The Evanston/Skokie School District 65 Board of Education indicated at Monday’s board meeting that it was leaning toward closing three elementary schools — Lincolnwood and Kingsley, and either Washington or Dawes — as part of the district’s Structural Deficit Reduction Plan. However, district officials are still considering seven scenarios, including closing up to four schools. One of those could be Dr. Martin Luther King Jr. Literary and Fine Arts School.
The Board of Education did not make a final decision to close any schools at its board meeting, but used it to communicate with parents, students and community members the options it is considering to hoist the district out of years of financial deficits that almost took it to the brink of a state takeover last year. A decision could come as early as November.
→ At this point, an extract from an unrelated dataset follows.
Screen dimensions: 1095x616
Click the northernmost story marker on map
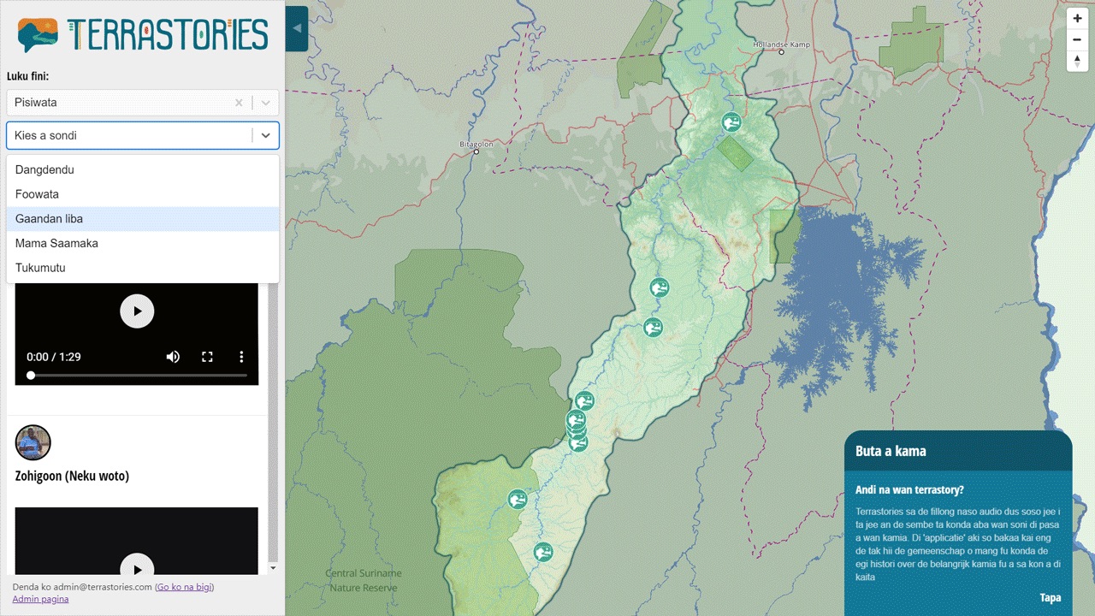pyautogui.click(x=731, y=122)
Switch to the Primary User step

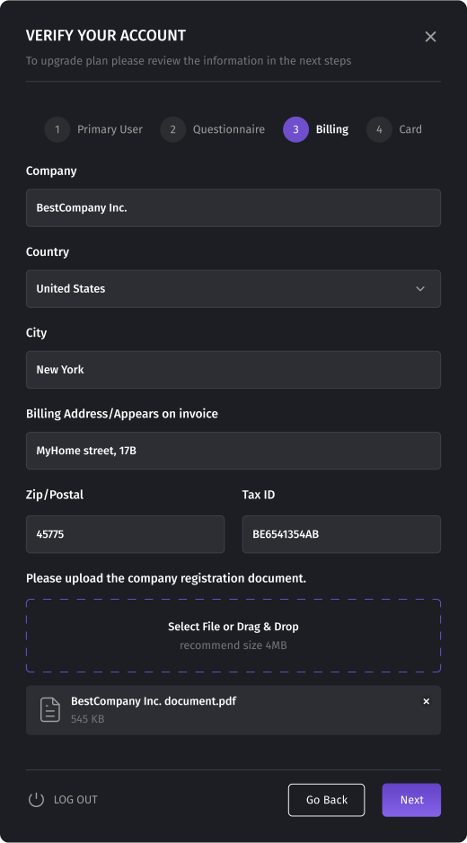[110, 129]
The four schools are scattered throughout Evanston, with Kingsley and Lincolnwood to the north and Washington and King Arts to the west. The listed schools are almost in line with a leaked school district document that was shared on social media weeks ahead of Monday’s meeting.
Closing four schools could save the district $9.18 million, according to the district’s CFO Tamara Mitchell, and send about 28% of District 65 students to a different school. The average school occupancy district-wide would rise from 58% to 81%.
Administrators also shared scenarios of what it would be like to close one, two or three schools. Kingsley and Lincolnwood repeatedly made it into recommendations by district staff as schools to consider closing.
If the district were to only close Kingsley it would save $1.9 million and if it were to only close Lincolnwood it would save $2.1 million. District-wide school occupancy would rise from 58% to 66% if Kingsley only were to close, and to 67% if Lincolnwood only were to close.
After deliberating, school board members asked district administrators Superintendent Angel Turner, Mitchell and Assistant Superintendent Stacy Beardsley to hone in on closing three schools, which would be Kingsley and Lincolnwood plus either Dawes or Washington.
Closing Lincolnwood, Kingsley and Washington would raise the average school occupancy rate to 75% and save the district $6.3 million. Closing Lincolnwood, Kingsley and Dawes would raise school occupancy rates to 74% and save the district $6.2 million.
The projected savings for school closure do not include revenue if the district were to sell a building. More information on school closures can be found on the district’s website.
At the meeting, the school board approved a $188 million 2025-26 school year budget. In August, D65 financial consultant Rob Grossi told Pioneer Press the district’s deficit will rise again this year due to a new teachers’ contract and aging buildings, and further budget cuts will be necessary.
For two years prior, the district also ran deficits higher than $10 million and ate into its reserve funds. Doing so put the district in a bad place financially, where it might have needed to issue short term borrowing through tax anticipation warrants just to cover daily operational costs, which Mitchell, the CFO, likened to a payday loan. The district never did so, she said, and instead cut millions of dollars of expenses.
Student enrollment at the district has also declined for years, state records show. Illinois Report Card data shows the district has gone through seven years of slumped enrollment. In 2018, the district had 7,943 students; that has fallen to 6,193 students enrolled in 2024, for a 22% decrease in enrollment in the district. That does not include Park School, a special education school that the district shares with Evanston Township High School, and Rice Children’s Center, a residential treatment center and school where the district supplies educational staff and a nonprofit runs the building’s housing function.
Amid the future school closures, the district’s Structural Deficit Reduction Plan calls for additional cuts to transportation, special education and the possible sale of school buildings.
The district is also on track to close K-8 Magnet Dr. Bessie Rhodes School of Global Studies at the end of the school year.
It also plans to re-open the district’s long-closed Foster School as a K-5 school in Evanston’s 5th Ward by the start of the next school year.
The district’s financial consultant at one point urged the school board to reconsider building Foster, but a report from Foster School’s construction manager said that taking a break to allow the district to ask taxpayers for additional funds to build the school would further drive up the costs to build the school.
Parents and community members will get a chance to voice their opinions at three upcoming public meetings. They will be held at Chute Middle School on Oct. 14 at 6 p.m.; at Fleetwood-Jourdain Community Center on Oct. 15 at 9:30 a.m., and at Nichols Middle School on Oct. 15 at 6 p.m.